[EXERCISE INSTRUCTIONS] Rename "screenshot" to "image" throughout the records below and change nothing else. Omit the pictures from your answer.

begin EXTRACTED MATERIAL

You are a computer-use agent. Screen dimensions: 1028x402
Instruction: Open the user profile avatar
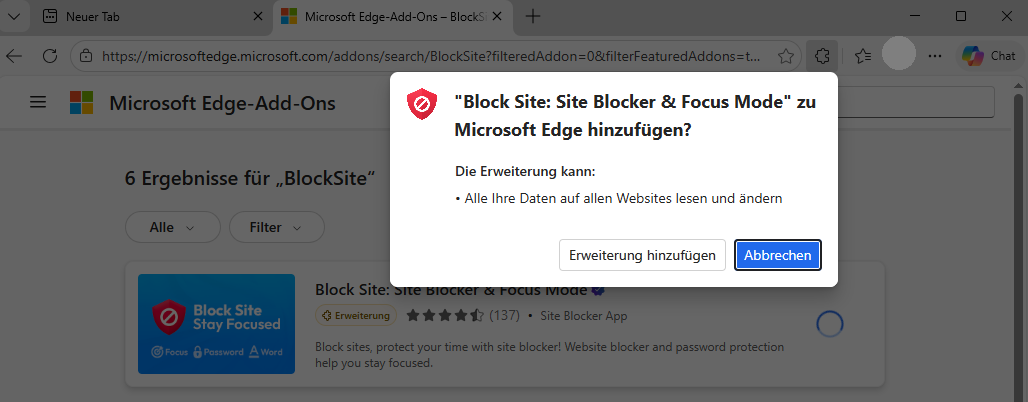coord(899,54)
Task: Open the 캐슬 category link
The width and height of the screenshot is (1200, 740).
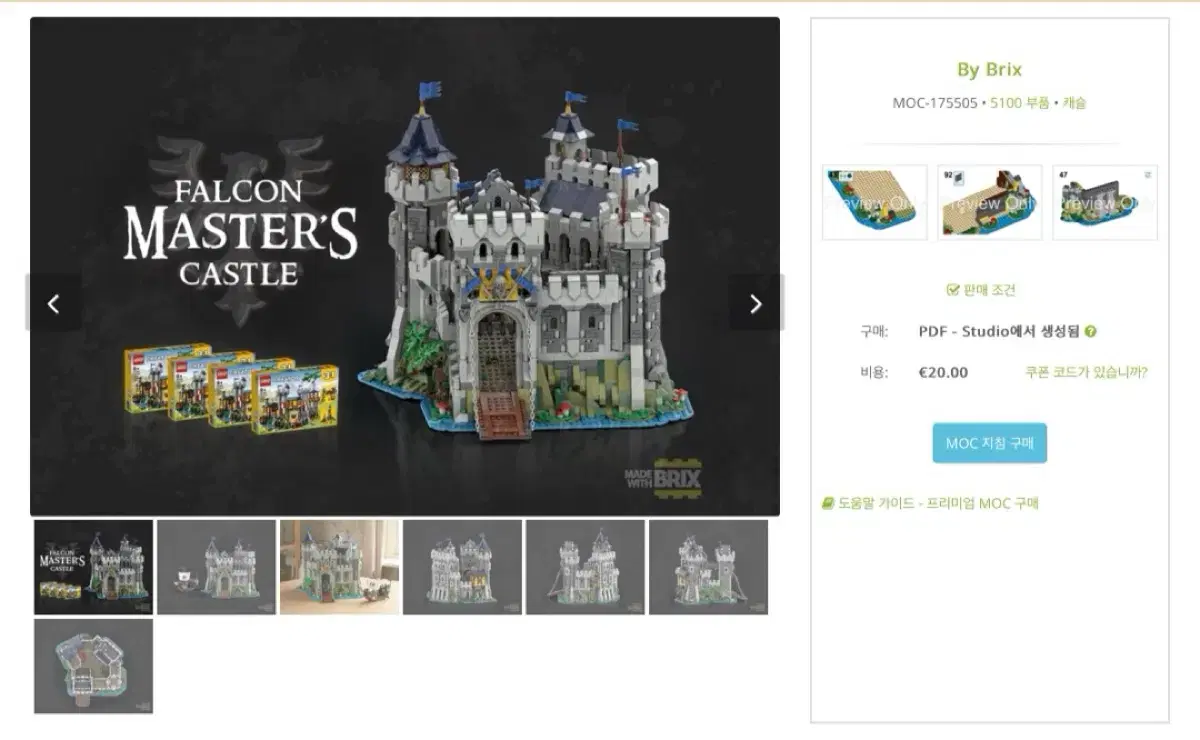Action: (x=1074, y=102)
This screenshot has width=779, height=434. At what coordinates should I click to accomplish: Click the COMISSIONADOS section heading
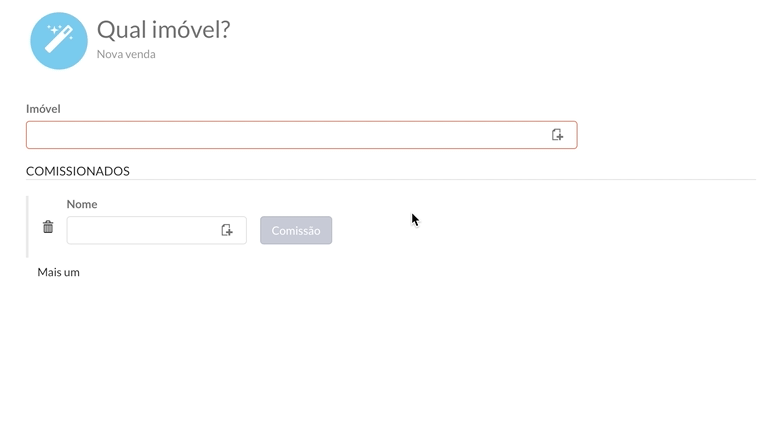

end EXTRACTED MATERIAL

[RESULT]
You are a computer-use agent. Screen dimensions: 1028x402
Instruction: Open the user profile avatar
coord(899,54)
Task: Open the 캐슬 category link
The width and height of the image is (1200, 740).
Action: (x=1074, y=102)
This image has width=779, height=434. At what coordinates should I click to accomplish: Click the COMISSIONADOS section heading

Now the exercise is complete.